Menurutnya, unsur subjektivitas dalam sebuah karya dokumenter bukanlah sesuatu yang keliru. Bahkan dalam praktik jurnalistik, kata Uceng, setiap orang yang memotret realitas tetap membawa sudut pandang tertentu yang menjadi bagian dari proses penyampaian informasi.

"Kita semua tahu itu, subjektif kah itu ya subjektif. Apa bahkan kadang-kadang wartawan juga begitu kan memotret realitas kan pakai subjektivitasnya gitu dan itu bagian dari produk informasi dan enggak salah gitu," ujarnya.

Berbeda dengan praktik jurnalistik yang mengenal prinsip cover both sides, film dokumenter tidak bermain di ranah tersebut.

Menurut dosen di Fakultas Hukum UGM ini, dokumenter bekerja melalui perspektif dan sudut pandang pembuat film sehingga tidak bisa dinilai dengan ukuran yang sama seperti pemberitaan media.

Baca Juga: Alarm Regresi Demokrasi, Menguatnya Kartelisasi Politik dan Ancaman Neo Otoritarianisme di Indonesia

Meski demikian, Uceng mengaku memiliki kekhawatiran apabila negara menggunakan kewenangan dan posisi hukumnya untuk memperkarakan pihak-pihak yang terlibat dalam film tersebut.

Menurutnya, apabila hal itu terjadi maka persoalannya tidak lagi semata-mata soal hukum.

Guru Besar Universitas Gadjah Mada (UGM), Zainal Arifin Mochtar alias Uceng. (Suara.com/Hiskia)

"Nah yang menarik memang adalah yang kita khawatirkan kalau negara menggunakan narasi kekuasaannya. Negara menggunakan dalam tanda kutip ya, kelebihan kedudukannya secara hukum untuk kemudian memperkarakan," tuturnya.
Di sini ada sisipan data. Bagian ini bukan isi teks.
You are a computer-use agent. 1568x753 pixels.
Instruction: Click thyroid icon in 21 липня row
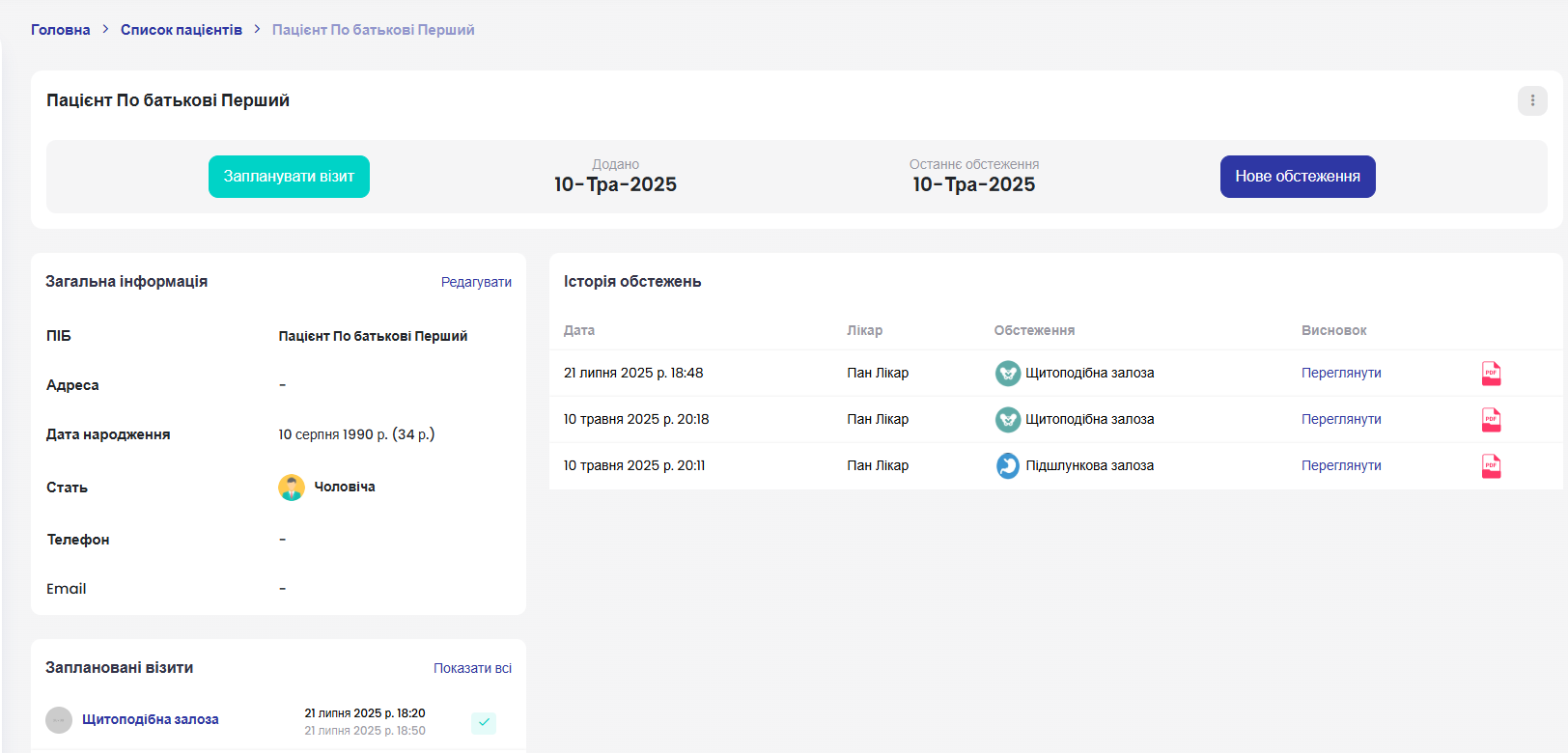pos(1007,374)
Ia menegaskan bahwa jika instrumen hukum dipakai untuk menindak para pembuat film, maka persoalan tersebut lebih tepat dibaca sebagai masalah politik.

"Kalau secara hukum sih saya enggak melihat (potensi bisa dikriminalisasi) karena itu bagian dari riset, bagian dari analisis," tegasnya.

Meski menilai posisi hukum para pembuat film relatif aman secara normatif, Uceng mengingatkan bahwa situasi politik kerap membuat perhitungan hukum tidak selalu berjalan ideal.

"Artinya harusnya secara normatif aman enggak ada masalah, harusnya secara normatif. Tapi di tengah negara yang seperti ini biasanya jangan-jangan hitungan kita enggak bisa normatif mulu kan? Jangan-jangan hitungannya masuk unsur politik dan lain-lain sebagainya," pungkasnya.